I've certainly setup workstation with 4x GPU. I used the same Mobo that Nvidia did in their DGX series workstations to build them. I even use the same EVGA 1600W power supply. (Corsair Carbide 540 case is excellent for this by the way)
I used the Titan V in that 4x format as well. However, not only was NVLink software-disabled on these (the fingers are there, and electrically connected!), they were also severely clock limited by the driver in GPU compute mode. I even wrote Jensen an email about it, and he responded!
The RTX series with the two card limited NVLink puts a bit of a damper on the number of cards you can really make use of, even if you have the slots and PLX'd PCIe lanes to work with. In a workstation situation, you might as well go with 2x GPU if you need it.
I hit limits on vram though as our model complexity increased. Honestly, I could make use of the 48gb vram cards.
I can also only pull so many amps from a single outlet too. Then there's the heat problem and noise problem. Even 2 RTX titans put out a lot of heat.
Where the Quadros begin to shine is the scaling beyond 2 GPU. If you go to a distributed compute model with Horovod or other methods, it can be useful to utilize multiple workstations when they're available. With the availability of high speed network cards of 25gb or better and direct RDMA, the scaling of GPU and storage can be pretty good on a "mini-fabric".
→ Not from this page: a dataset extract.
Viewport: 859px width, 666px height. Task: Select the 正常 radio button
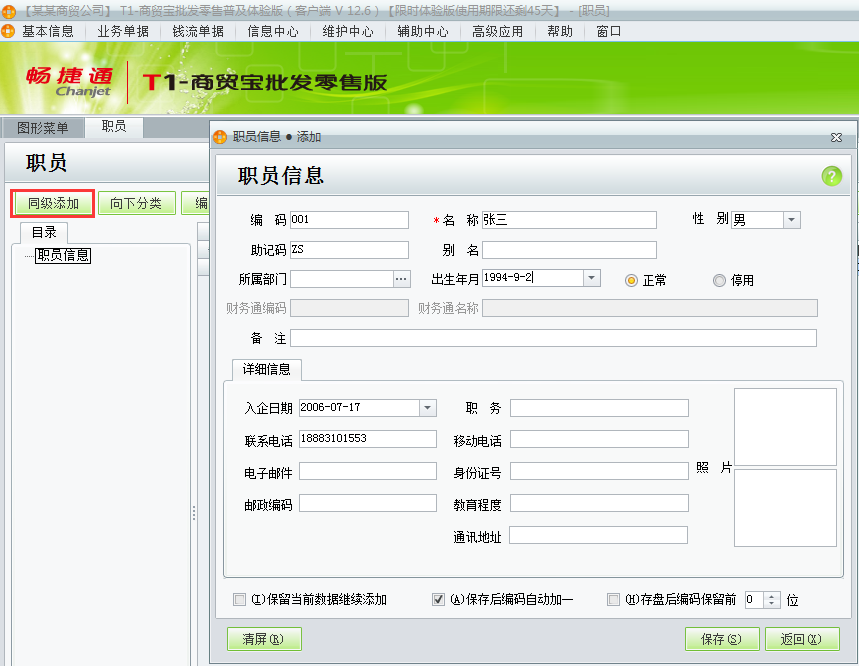click(x=631, y=279)
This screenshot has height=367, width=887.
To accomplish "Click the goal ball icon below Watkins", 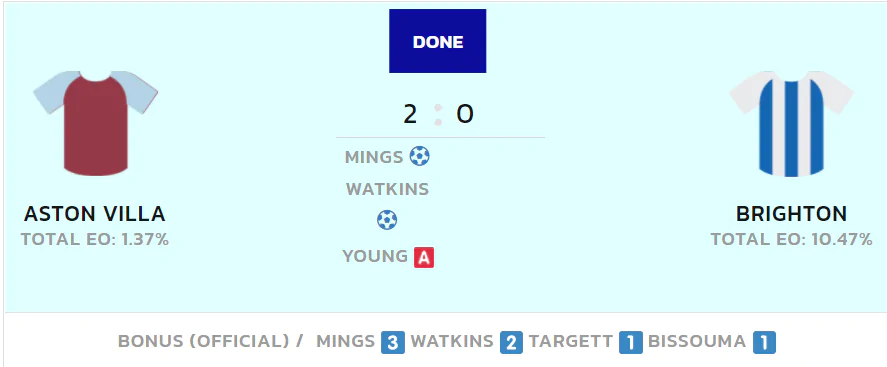I will coord(387,219).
On the partner cards, I've found them to not be so reliable in many cases. They're designed for gamers and tend to have overclocking of everything available, different throttling and fan curves and honestly, poor cooling solutions giving way to RGB lighting and plastic dress up kits. A lot of cost optimization goes on to the reference designs so they can eek out a little more margin in competitive markets. Not all the FE cards are that great either. But the last couple of generations have been generally better than the AIB's in the long run. I've taken the occasional problem child GPU out of service and run them in a game demo and start to see artifacts on screen in many cases, or glitches and mystery crashes. Early on in our process, we thought, "hey it is the same GPU on this card as the other and it is $x.xx cheaper!" But you live and learn that you never get more than you pay for, and you often get less.
The Quadros we've used have been generally very reliable. ECC memory is a plus in my book. More conservative clocking and throttling tends to make them more reliable. Last thing you want after 50 hours of model training is a GPU related crash or situations that lead you to suspect memory corruption. (BTDT) I just wish they were not so ripping expensive.
On the new generation of RTX A6000, the virtualization is an interesting prospect. There are many cases where it would be nice to have one honking big GPU that can be virtualized out to several workloads, especially for development. Even on a single workstation I can think of good reasons to do that. Would like to play with that and see how well it works with several containerized workloads with a vGPU each. Sharing a GPU through virtualization could be useful in other HPC applications, especially on a high-speed local network.
I readily agree that scaling beyond 4 physical GPU's in a typical office room, much less in a single computer chassis can be pretty tough. I became real popular with my office landlord for popping the circuit breakers from the load imposed by multiple GPU workstations.